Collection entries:
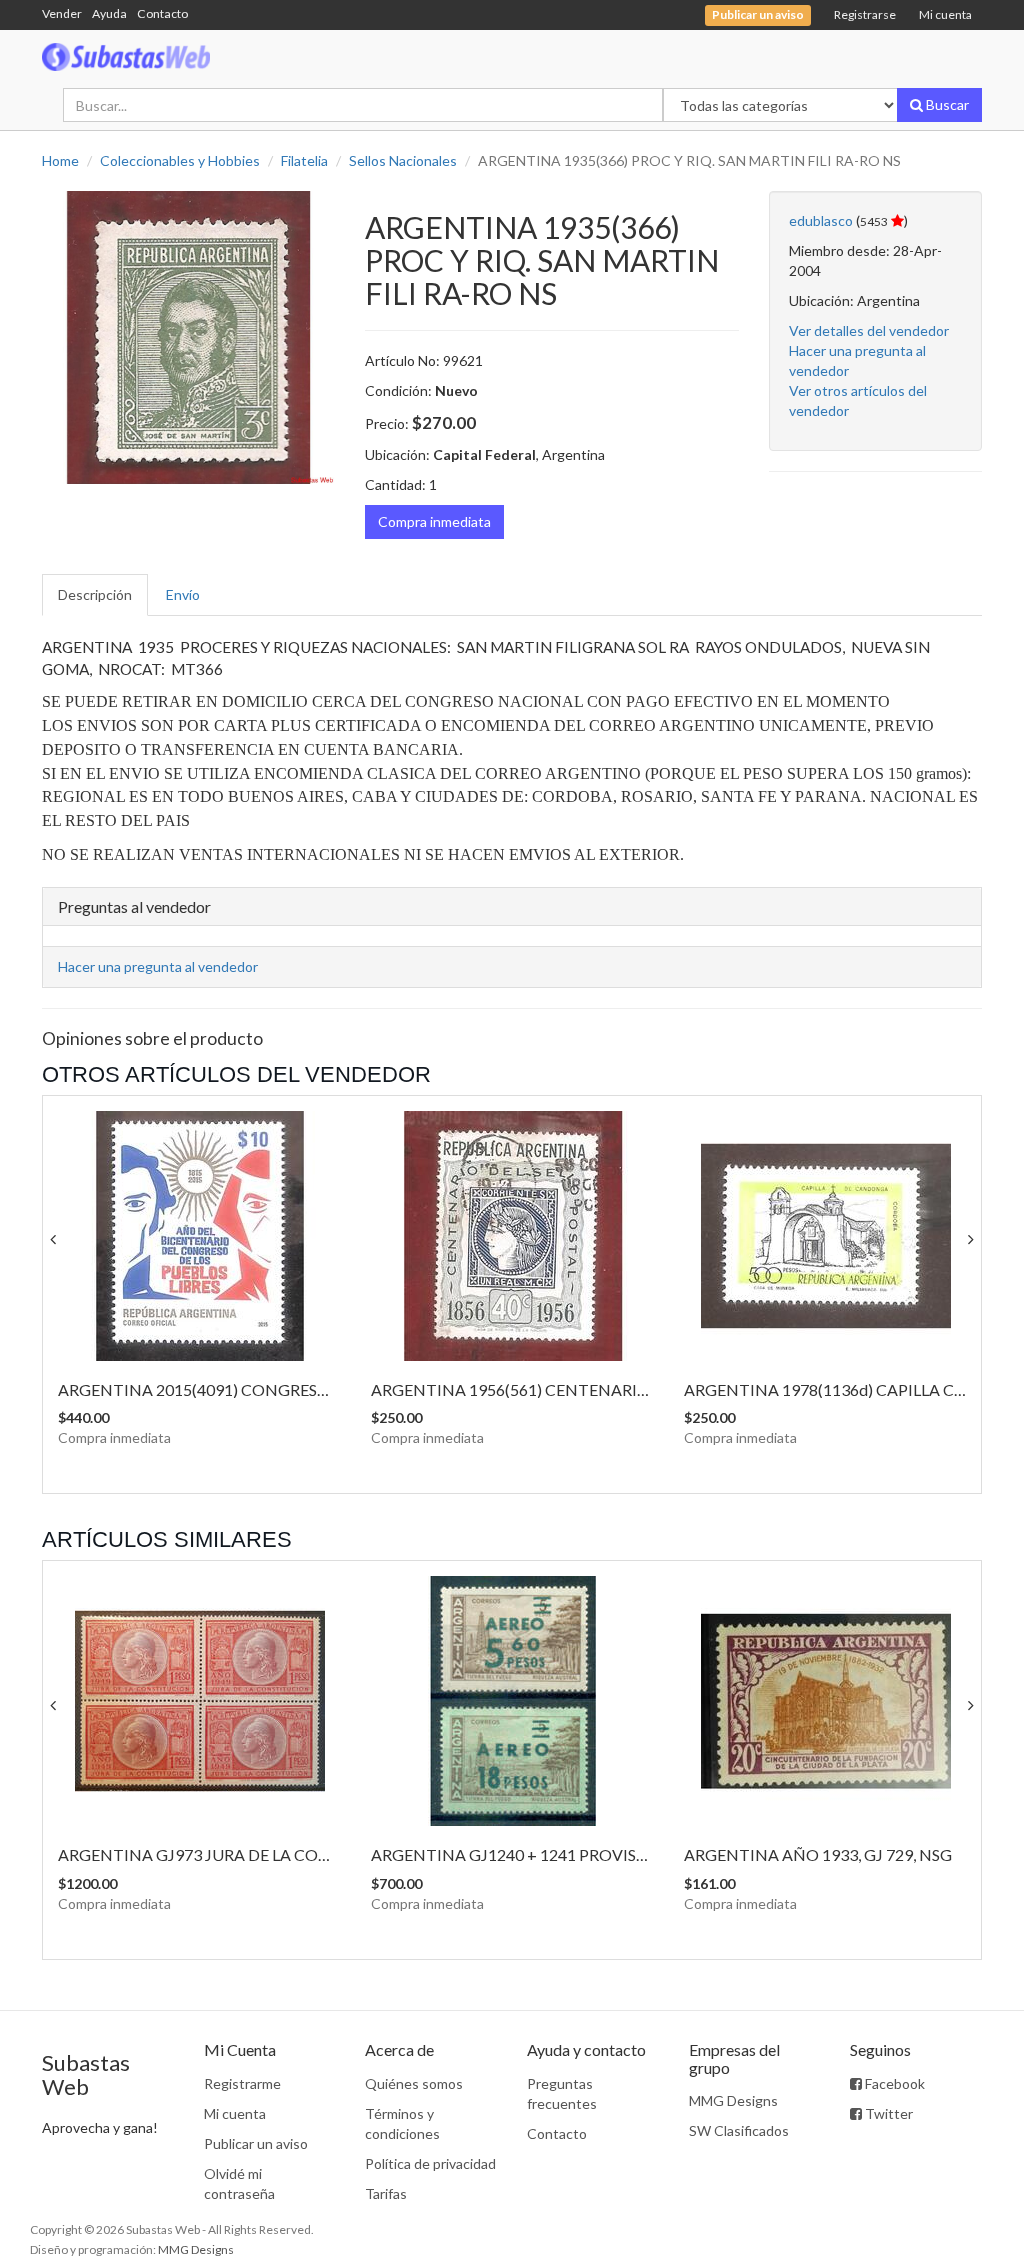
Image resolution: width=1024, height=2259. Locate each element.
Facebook (893, 2083)
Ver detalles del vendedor (869, 330)
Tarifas (386, 2193)
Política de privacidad (430, 2163)
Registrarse (865, 14)
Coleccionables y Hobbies (180, 160)
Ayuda (109, 13)
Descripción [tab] (95, 594)
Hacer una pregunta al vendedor (158, 966)
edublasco (821, 220)
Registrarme (242, 2083)
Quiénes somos (414, 2083)
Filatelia (304, 160)
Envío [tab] (183, 594)
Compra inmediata (434, 521)
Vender (62, 13)
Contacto (162, 13)
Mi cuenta (945, 14)
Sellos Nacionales (403, 160)
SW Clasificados (739, 2130)
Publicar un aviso (256, 2143)
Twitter (887, 2113)
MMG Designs (733, 2100)
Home (60, 160)
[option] (188, 337)
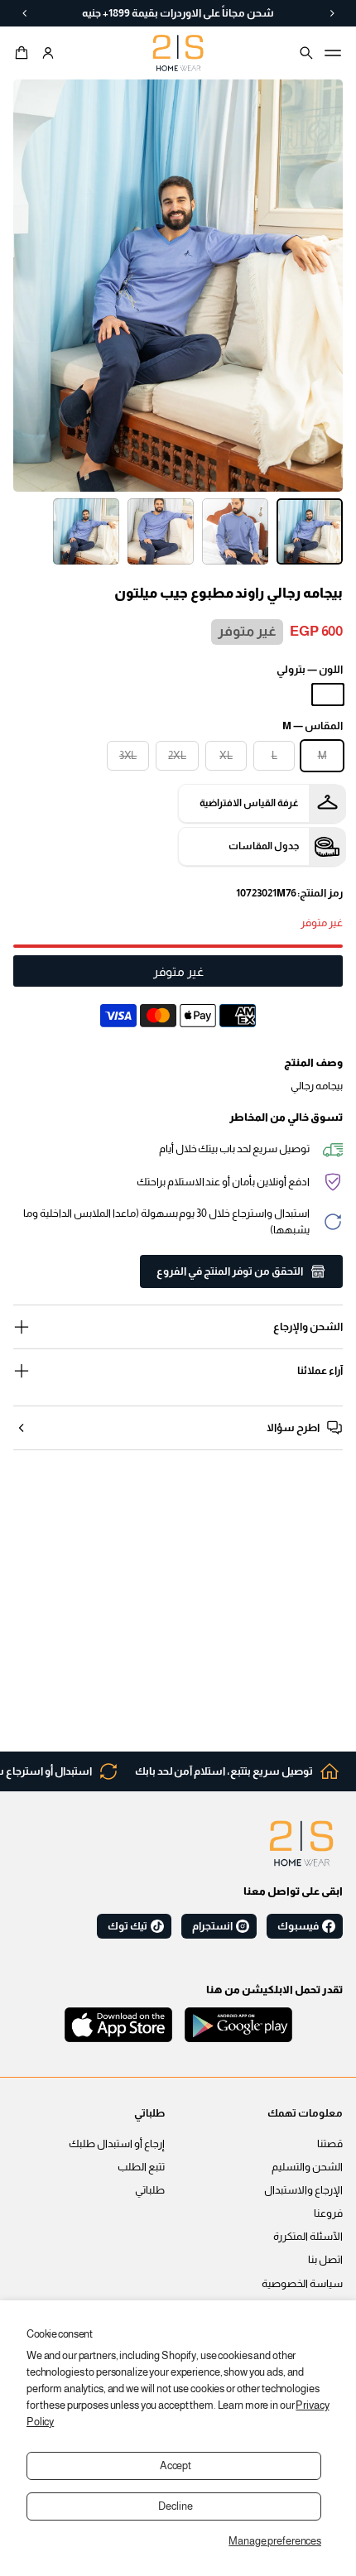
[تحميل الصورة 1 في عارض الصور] (310, 531)
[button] (24, 53)
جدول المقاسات (264, 846)
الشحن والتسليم (307, 2167)
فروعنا (328, 2213)
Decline (175, 2506)
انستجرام (212, 1926)
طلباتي (150, 2190)
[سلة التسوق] (24, 53)
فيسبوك (298, 1926)
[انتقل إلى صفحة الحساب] (48, 53)
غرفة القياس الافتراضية (249, 803)
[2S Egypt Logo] (301, 1843)
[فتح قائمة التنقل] (333, 53)
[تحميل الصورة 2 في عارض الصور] (235, 531)
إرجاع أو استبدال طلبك (117, 2144)
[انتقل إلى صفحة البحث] (306, 53)
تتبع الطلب (141, 2167)
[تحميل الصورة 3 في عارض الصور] (160, 531)
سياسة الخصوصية (302, 2284)
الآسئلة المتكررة (308, 2236)
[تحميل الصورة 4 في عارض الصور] (86, 531)
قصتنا (330, 2144)
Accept (175, 2466)
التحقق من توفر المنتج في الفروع (229, 1271)
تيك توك (127, 1926)
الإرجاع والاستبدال (303, 2190)
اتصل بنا (325, 2260)
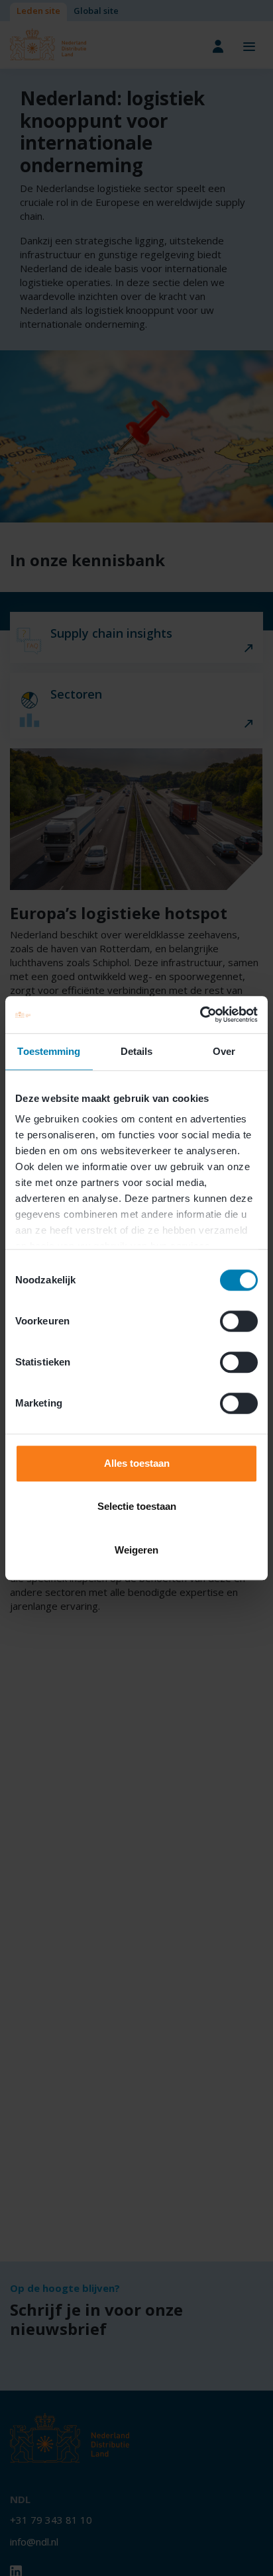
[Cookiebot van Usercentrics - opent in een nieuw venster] (200, 1014)
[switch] (239, 1321)
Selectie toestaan (136, 1506)
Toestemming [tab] (48, 1051)
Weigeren (136, 1550)
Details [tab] (137, 1051)
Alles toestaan (137, 1463)
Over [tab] (224, 1051)
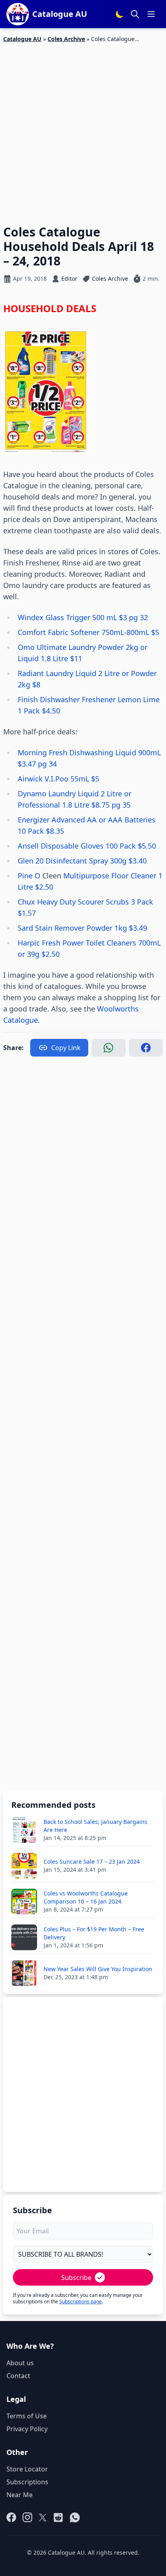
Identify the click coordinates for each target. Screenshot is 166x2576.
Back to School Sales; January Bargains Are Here (95, 1826)
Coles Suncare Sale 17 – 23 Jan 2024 (92, 1861)
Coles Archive (66, 39)
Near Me (19, 2494)
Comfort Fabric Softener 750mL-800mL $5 (88, 632)
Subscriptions (27, 2481)
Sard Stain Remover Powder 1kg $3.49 (82, 928)
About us (20, 2362)
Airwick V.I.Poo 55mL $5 (58, 778)
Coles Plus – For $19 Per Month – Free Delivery (94, 1933)
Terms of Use (26, 2416)
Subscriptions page (80, 2301)
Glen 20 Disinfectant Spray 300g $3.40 (82, 861)
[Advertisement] (83, 129)
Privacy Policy (27, 2428)
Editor (69, 278)
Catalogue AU (22, 39)
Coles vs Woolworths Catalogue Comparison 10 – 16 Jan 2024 (86, 1897)
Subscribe (76, 2277)
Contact (18, 2375)
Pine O (30, 875)
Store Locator (27, 2469)
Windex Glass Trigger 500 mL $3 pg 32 (83, 617)
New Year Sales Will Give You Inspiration (98, 1969)
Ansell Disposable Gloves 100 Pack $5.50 (87, 846)
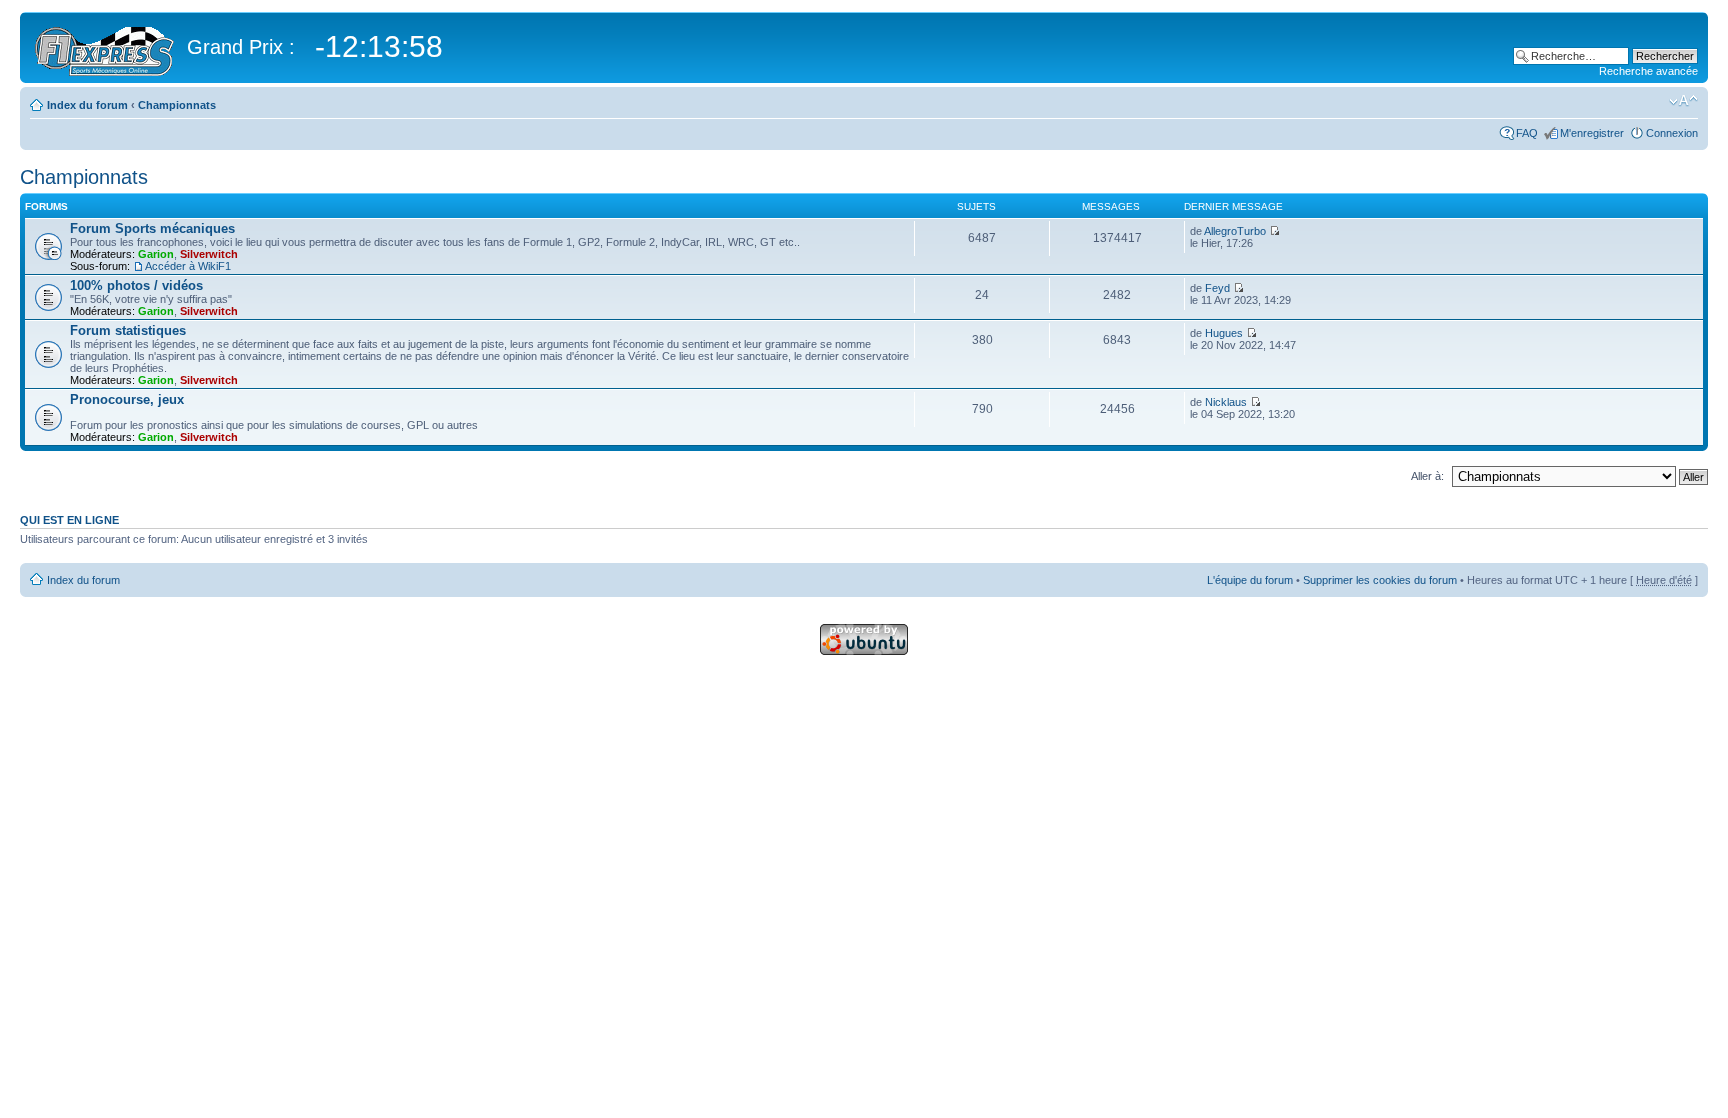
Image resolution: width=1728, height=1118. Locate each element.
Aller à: (1427, 476)
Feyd (1217, 288)
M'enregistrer (1592, 133)
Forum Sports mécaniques (152, 228)
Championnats (177, 105)
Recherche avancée (1648, 71)
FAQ (1527, 133)
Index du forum (87, 105)
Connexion (1672, 133)
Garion (156, 254)
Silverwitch (209, 254)
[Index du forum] (106, 47)
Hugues (1224, 333)
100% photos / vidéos (136, 285)
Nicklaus (1226, 402)
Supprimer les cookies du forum (1380, 580)
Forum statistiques (128, 330)
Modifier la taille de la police (1683, 101)
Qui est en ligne (69, 520)
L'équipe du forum (1250, 580)
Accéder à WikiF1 (188, 266)
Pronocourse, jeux (127, 399)
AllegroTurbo (1235, 231)
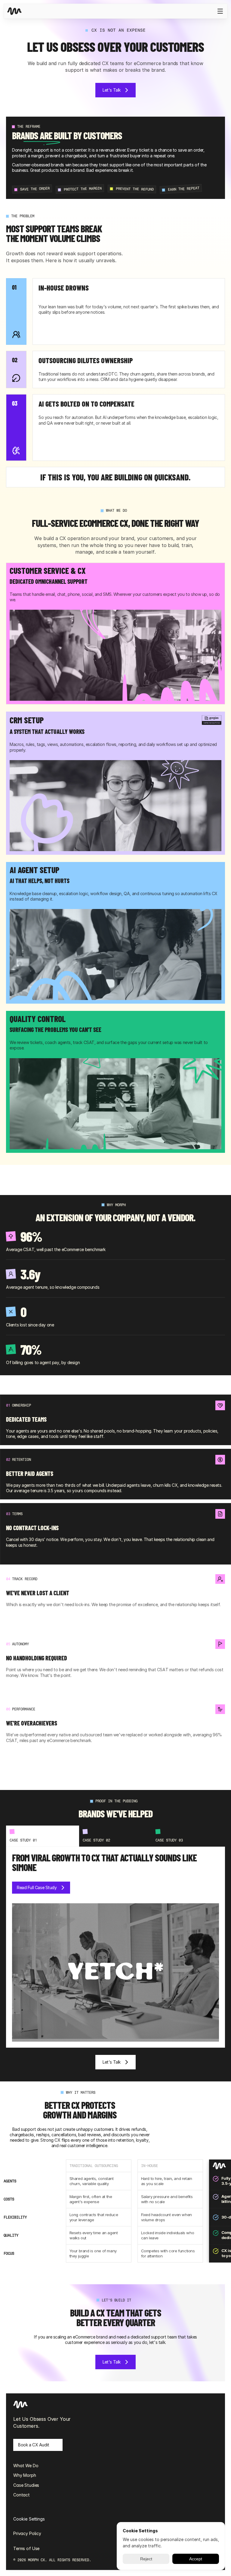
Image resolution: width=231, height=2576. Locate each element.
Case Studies (26, 2485)
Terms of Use (26, 2548)
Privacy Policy (27, 2533)
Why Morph (24, 2475)
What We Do (25, 2465)
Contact (21, 2494)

Your assignment ▸ From the line containing "Accept (175, 2466)" through the line containing "Weigeren (136, 1550)", copy every line above exactly, without pictures.

Answer section ▸
Accept (175, 2466)
التحقق من توفر المنتج في الفروع (229, 1271)
تيك توك (127, 1926)
الإرجاع والاستبدال (303, 2190)
اتصل بنا (325, 2260)
[Cookiebot van Usercentrics - opent in een nieuw venster] (200, 1014)
[switch] (239, 1321)
Selectie toestaan (136, 1506)
Toestemming [tab] (48, 1051)
Weigeren (136, 1550)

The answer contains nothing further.